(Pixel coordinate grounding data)
+-------+

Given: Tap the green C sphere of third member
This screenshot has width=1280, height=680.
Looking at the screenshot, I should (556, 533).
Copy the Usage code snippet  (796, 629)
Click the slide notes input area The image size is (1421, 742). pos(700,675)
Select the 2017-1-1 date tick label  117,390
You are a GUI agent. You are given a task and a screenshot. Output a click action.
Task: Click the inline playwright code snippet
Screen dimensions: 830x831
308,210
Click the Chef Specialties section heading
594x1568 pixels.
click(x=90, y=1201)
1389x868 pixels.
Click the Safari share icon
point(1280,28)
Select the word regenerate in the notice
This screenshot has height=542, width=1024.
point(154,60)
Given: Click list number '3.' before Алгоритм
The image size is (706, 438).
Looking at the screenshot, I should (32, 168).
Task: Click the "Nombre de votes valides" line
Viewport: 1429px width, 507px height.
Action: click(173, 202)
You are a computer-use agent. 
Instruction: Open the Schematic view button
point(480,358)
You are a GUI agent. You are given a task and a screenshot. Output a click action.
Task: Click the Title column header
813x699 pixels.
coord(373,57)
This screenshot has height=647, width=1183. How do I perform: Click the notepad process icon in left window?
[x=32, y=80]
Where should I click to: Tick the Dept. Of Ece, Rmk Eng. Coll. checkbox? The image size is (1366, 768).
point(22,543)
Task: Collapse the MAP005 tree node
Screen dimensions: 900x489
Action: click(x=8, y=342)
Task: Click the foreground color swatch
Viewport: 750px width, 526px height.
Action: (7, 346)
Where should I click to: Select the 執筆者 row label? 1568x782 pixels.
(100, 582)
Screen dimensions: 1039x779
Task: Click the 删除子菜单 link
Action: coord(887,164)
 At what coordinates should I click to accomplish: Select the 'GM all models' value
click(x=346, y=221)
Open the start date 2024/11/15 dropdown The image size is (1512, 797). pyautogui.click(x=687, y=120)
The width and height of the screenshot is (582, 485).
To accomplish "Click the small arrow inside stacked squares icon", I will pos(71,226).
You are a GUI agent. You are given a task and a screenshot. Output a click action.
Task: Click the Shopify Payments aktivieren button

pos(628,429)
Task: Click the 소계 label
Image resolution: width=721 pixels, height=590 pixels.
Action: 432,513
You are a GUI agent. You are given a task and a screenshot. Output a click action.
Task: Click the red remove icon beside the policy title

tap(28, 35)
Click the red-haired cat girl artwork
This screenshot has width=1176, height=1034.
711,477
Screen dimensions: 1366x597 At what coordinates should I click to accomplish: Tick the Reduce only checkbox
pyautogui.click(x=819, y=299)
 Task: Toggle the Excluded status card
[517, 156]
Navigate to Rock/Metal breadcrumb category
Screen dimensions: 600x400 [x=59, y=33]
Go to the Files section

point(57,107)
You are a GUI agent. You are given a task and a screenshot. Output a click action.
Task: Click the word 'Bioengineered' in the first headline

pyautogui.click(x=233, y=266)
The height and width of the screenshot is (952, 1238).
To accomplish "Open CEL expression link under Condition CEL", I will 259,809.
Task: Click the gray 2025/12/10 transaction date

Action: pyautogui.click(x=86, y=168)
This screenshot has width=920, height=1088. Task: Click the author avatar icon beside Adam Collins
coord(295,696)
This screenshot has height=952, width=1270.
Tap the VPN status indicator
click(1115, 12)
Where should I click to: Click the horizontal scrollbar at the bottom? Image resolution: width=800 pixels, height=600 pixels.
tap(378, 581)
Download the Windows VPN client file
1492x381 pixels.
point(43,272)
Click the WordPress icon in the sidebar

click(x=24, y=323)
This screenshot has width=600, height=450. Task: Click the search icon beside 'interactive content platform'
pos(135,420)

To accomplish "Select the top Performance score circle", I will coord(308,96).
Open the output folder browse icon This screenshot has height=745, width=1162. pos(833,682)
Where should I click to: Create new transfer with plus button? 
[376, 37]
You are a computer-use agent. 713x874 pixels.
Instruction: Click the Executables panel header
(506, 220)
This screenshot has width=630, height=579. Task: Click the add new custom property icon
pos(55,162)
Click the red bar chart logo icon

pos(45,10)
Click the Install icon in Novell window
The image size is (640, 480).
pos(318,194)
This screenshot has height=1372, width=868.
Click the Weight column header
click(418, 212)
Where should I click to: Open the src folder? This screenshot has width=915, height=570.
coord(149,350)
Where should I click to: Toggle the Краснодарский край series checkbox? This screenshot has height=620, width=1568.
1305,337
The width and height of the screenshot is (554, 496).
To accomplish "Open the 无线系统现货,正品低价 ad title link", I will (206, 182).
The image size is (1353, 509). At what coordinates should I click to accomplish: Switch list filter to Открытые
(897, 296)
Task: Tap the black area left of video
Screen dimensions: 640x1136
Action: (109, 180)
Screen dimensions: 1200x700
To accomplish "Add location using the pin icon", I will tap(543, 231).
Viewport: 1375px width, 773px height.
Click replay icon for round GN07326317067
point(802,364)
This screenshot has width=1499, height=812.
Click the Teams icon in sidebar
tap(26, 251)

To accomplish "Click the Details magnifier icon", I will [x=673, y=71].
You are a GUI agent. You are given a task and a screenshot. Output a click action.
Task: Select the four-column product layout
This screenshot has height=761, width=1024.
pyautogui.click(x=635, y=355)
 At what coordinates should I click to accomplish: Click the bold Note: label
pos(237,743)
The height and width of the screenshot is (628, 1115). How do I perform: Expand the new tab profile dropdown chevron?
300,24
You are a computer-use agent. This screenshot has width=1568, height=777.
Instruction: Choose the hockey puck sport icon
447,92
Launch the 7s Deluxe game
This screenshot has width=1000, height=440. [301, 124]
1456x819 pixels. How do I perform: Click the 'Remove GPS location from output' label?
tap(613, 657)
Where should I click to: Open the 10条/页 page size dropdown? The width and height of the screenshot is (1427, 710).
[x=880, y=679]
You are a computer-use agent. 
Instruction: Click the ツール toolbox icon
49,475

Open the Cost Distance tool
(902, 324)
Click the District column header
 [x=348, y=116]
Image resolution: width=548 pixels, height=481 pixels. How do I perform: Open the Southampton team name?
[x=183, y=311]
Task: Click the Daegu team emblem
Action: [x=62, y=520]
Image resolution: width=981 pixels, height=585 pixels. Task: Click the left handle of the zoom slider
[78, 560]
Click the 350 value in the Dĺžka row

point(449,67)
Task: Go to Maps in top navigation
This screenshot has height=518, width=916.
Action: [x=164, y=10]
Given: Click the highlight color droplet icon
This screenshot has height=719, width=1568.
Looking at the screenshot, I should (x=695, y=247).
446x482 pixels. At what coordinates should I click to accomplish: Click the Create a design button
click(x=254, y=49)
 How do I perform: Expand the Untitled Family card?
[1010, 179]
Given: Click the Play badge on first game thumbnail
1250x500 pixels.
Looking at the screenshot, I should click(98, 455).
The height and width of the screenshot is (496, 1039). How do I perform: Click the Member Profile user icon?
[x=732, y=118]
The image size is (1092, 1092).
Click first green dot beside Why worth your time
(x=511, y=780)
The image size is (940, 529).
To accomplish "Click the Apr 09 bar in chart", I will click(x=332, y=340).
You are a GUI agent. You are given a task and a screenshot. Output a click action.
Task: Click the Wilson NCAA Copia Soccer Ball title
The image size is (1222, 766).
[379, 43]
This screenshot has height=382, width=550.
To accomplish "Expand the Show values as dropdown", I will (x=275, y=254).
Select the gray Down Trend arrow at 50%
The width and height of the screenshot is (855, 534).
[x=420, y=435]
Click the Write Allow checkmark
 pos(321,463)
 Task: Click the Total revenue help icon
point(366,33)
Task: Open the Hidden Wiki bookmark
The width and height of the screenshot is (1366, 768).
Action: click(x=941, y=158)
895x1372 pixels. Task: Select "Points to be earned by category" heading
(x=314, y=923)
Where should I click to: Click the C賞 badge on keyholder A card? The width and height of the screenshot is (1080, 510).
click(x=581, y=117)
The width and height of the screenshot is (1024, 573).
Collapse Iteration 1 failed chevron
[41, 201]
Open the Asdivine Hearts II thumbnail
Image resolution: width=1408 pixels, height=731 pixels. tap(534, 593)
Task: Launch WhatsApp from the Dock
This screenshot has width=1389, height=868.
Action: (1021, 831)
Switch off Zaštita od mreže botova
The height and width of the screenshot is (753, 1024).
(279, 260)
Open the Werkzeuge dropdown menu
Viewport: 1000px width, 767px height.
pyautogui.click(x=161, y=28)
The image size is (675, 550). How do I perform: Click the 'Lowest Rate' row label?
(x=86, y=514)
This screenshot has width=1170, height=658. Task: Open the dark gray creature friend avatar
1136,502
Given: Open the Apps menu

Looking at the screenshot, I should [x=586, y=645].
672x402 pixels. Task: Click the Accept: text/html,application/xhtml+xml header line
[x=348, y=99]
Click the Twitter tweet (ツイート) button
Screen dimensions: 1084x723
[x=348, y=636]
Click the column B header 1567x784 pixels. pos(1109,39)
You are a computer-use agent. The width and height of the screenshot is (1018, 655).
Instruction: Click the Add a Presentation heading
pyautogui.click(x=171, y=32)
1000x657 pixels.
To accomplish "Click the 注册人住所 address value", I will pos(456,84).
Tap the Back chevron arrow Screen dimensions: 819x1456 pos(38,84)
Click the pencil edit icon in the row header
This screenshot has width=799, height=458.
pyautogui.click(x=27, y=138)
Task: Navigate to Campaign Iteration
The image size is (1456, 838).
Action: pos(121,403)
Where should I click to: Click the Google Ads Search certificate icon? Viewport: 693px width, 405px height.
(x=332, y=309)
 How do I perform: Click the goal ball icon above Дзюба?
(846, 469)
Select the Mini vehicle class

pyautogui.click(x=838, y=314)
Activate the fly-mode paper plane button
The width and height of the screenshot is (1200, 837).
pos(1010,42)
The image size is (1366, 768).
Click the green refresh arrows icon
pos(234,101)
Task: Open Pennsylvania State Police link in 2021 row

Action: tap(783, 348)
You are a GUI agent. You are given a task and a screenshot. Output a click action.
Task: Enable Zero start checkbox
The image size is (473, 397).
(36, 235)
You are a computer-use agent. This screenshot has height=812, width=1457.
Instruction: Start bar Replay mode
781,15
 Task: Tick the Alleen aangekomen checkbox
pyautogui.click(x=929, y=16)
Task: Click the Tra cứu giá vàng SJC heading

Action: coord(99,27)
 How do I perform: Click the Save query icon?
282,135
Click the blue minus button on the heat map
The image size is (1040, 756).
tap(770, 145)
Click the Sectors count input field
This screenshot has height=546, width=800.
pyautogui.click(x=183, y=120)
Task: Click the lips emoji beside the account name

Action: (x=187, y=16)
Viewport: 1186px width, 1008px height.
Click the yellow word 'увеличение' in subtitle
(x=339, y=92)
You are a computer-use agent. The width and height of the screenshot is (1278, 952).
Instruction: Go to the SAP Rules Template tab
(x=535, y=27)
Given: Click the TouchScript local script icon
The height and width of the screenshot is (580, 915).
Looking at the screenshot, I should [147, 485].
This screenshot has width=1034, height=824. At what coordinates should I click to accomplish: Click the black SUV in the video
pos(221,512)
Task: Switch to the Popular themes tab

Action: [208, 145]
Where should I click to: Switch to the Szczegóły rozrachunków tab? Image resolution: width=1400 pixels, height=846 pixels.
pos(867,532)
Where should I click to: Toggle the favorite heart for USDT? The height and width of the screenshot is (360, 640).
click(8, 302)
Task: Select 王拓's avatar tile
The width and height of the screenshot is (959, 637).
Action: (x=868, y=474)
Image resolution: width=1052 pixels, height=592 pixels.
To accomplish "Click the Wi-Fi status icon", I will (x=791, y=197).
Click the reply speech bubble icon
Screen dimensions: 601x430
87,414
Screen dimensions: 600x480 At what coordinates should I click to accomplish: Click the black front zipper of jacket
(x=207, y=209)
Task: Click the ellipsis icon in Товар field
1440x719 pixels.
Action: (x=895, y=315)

+-------+

> [The task]:
Lines containing the word "code" are to be pulled from the records and copied.

> [Your response]:
Copy the Usage code snippet  (796, 629)
Task: Click the inline playwright code snippet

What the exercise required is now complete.